El suelo estaba verde. El césped brillaba como nunca bajo el sol, que parado en el centro parecía querer vernos jugar. Que bonita falda llevaba ella. Era preciosa, llevaba un pequeño lazo enmarañado en su pelo castaño, de un color blanco perla. Eso le hacía llamar la atención de pequeños y mayores en el pueblo de mi abuela. ¡Oh, que dulce! Casi tanto como la curiosidad de esos años, que vibrantes llegan y tan tristes se van, aún sin pelo en ningún sitio. Siendo puros de algún modo. Pero a la vez tan locos y demandantes de respuestas... Unas respuestas que los grandes nos negaban entre pequeños balbuceos.

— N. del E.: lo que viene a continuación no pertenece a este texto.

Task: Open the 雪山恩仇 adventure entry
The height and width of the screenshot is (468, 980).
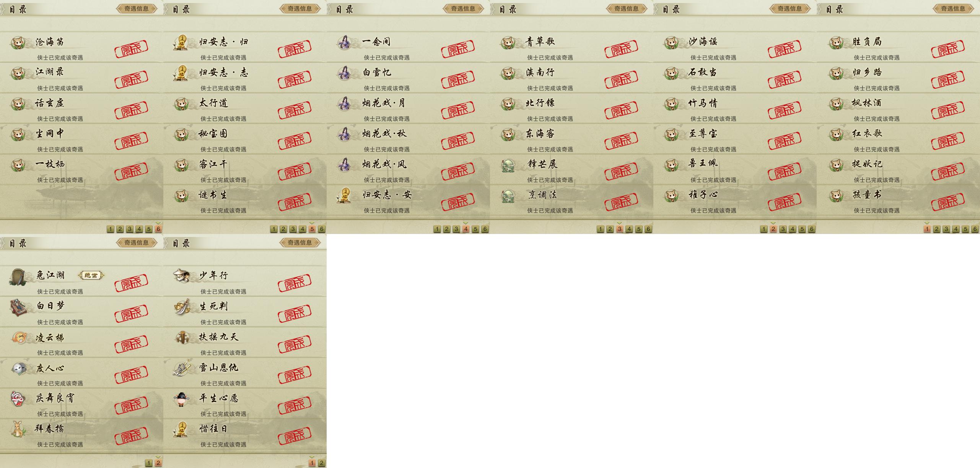Action: tap(245, 372)
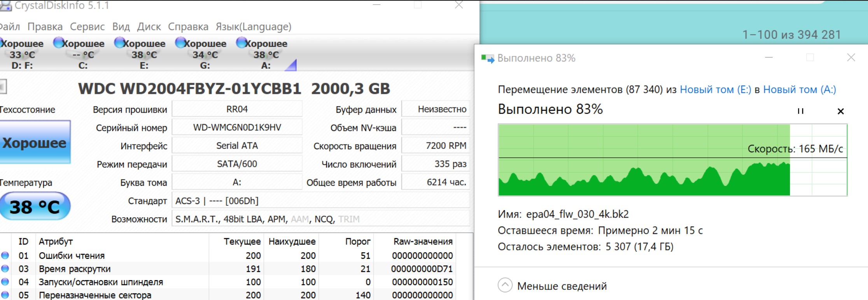Open source link Новый том (E:)
The image size is (868, 300).
(715, 89)
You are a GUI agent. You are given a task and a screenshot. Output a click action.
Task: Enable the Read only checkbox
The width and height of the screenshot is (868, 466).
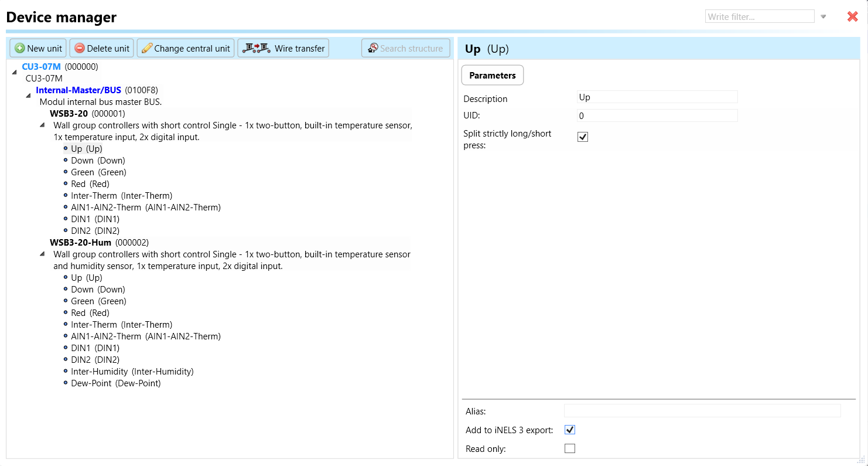click(x=570, y=448)

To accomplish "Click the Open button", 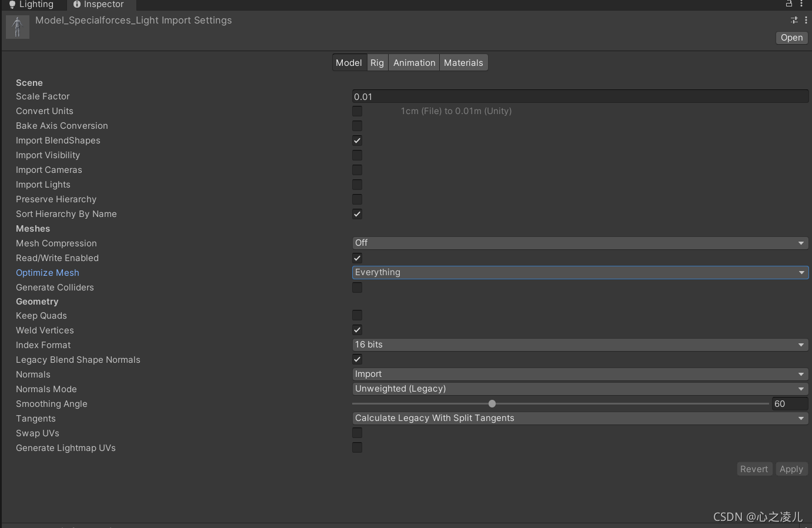I will pyautogui.click(x=791, y=38).
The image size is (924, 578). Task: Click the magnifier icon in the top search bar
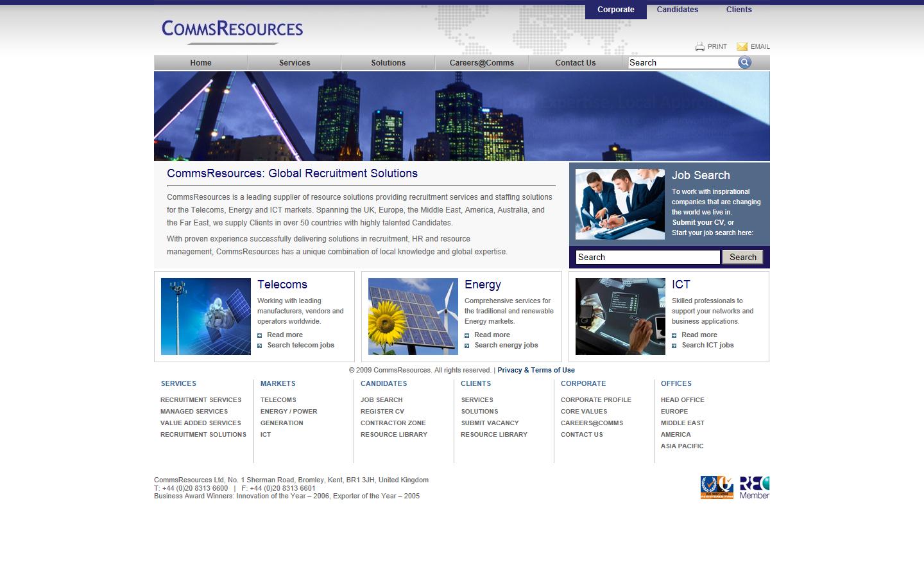(744, 62)
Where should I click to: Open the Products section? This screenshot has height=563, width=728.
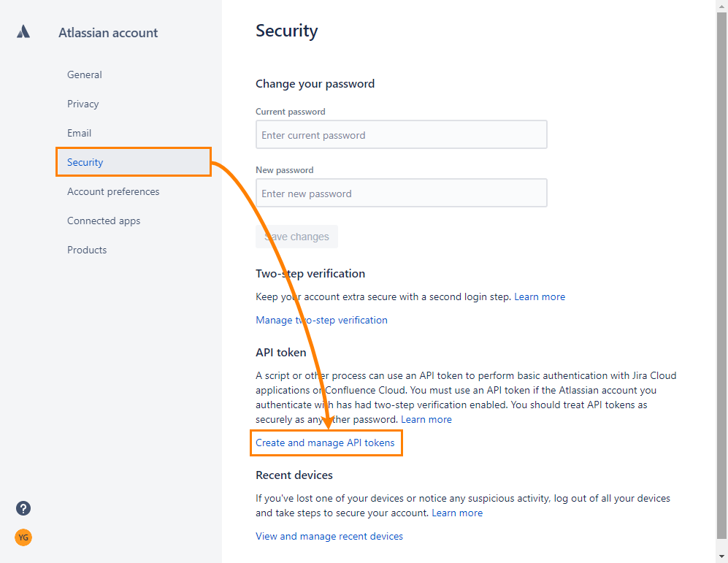pos(87,250)
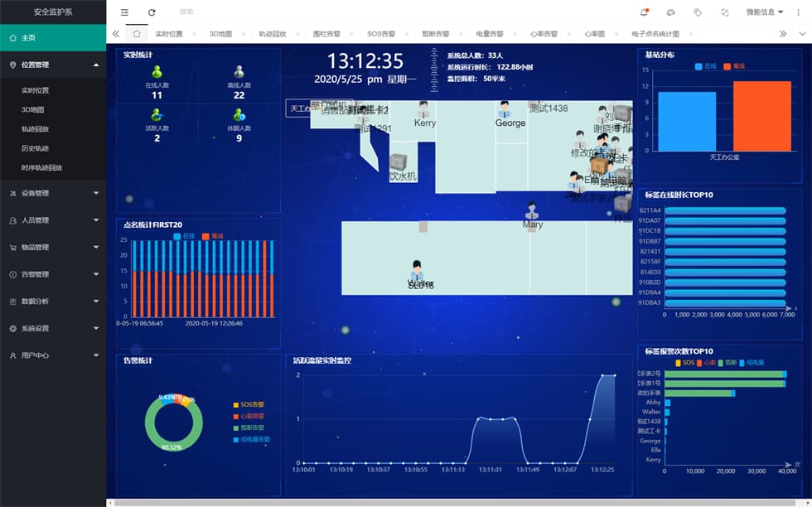
Task: Switch to the 围栏告警 tab
Action: 326,34
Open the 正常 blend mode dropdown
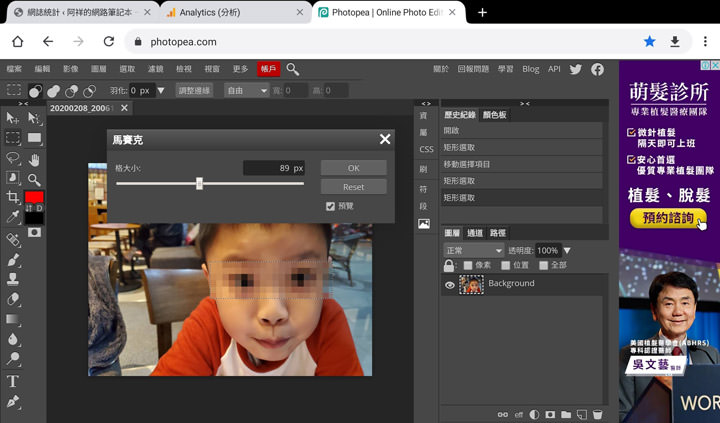 pyautogui.click(x=474, y=250)
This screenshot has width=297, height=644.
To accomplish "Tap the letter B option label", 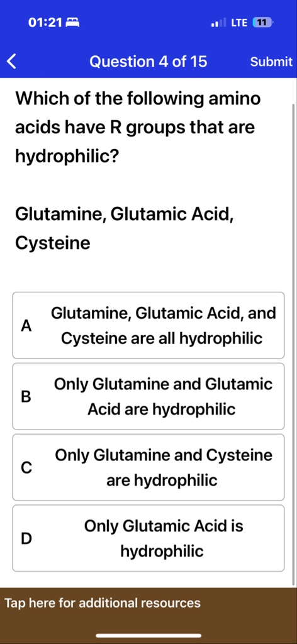I will pyautogui.click(x=26, y=397).
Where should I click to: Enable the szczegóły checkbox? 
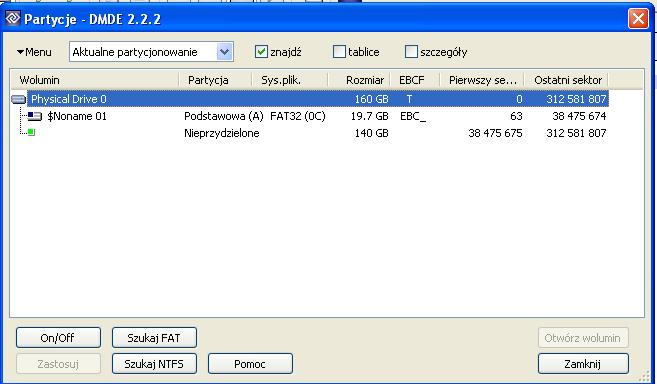point(411,52)
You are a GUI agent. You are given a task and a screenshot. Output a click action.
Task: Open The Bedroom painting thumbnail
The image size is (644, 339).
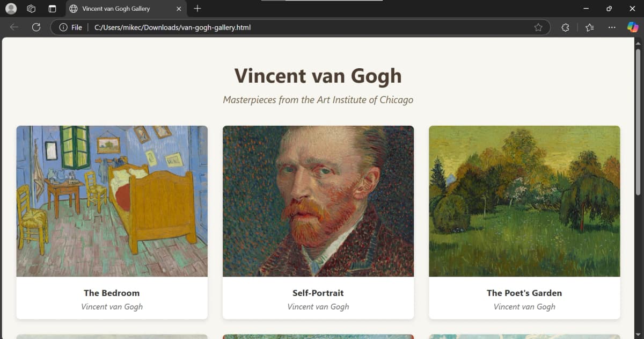click(x=112, y=201)
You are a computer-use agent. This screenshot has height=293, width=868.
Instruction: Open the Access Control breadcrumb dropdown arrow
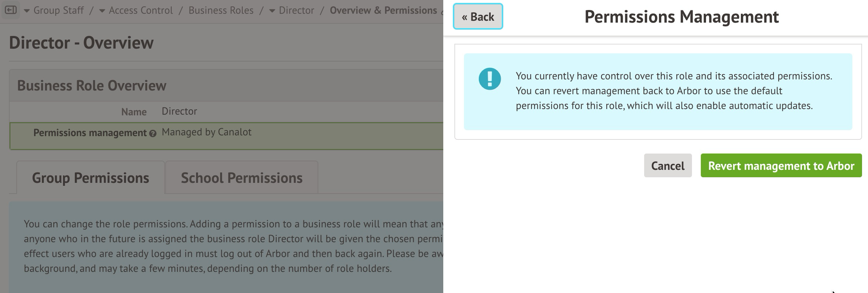(102, 11)
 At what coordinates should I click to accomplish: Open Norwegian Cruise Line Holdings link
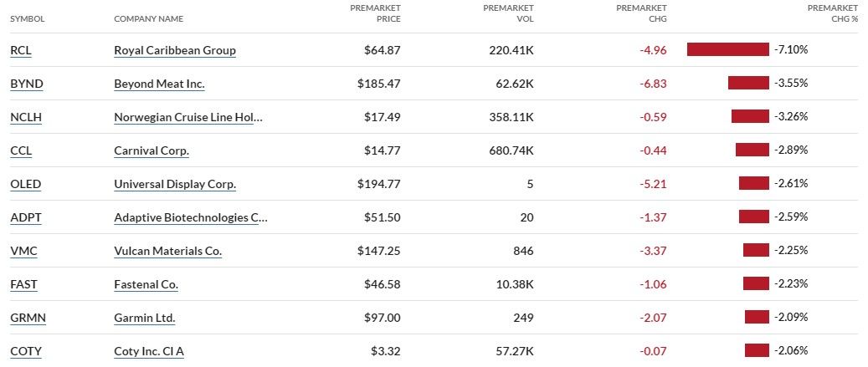point(188,117)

Y allí, sentados en la parte trasera de su casa ella, yo y el tacto fino de su bulbo húmedo. Y ahora, cuando la veo -con suerte una vez cada dos años- pese a quererlo disimular se que me mira igual que antes. Cuando me habla se debe susurrar a sí misma que aún se acuerda, que aún nota mi dedo moverse dentro suyo, aunque le dé vergüenza admitirlo. Entonces se sonroja un poco.
Pero cada año se sonroja menos.
Y me siento un poco mal. Pese encontrarnos a veces y habernos visto crecer, para mí sigue siendo esa pequeña niña sin pudor que me agarraba la mano y me la metía -entre risas cómplices- bajo sus bragas de encaje, mientras me miraba, mientras me contaba cómo nacían los niños y lo que había descubierto viendo un programa de televisión una noche sin que nadie lo supiera, que luego ella me contaba desde sus ojos infantiles. Imágenes confusas.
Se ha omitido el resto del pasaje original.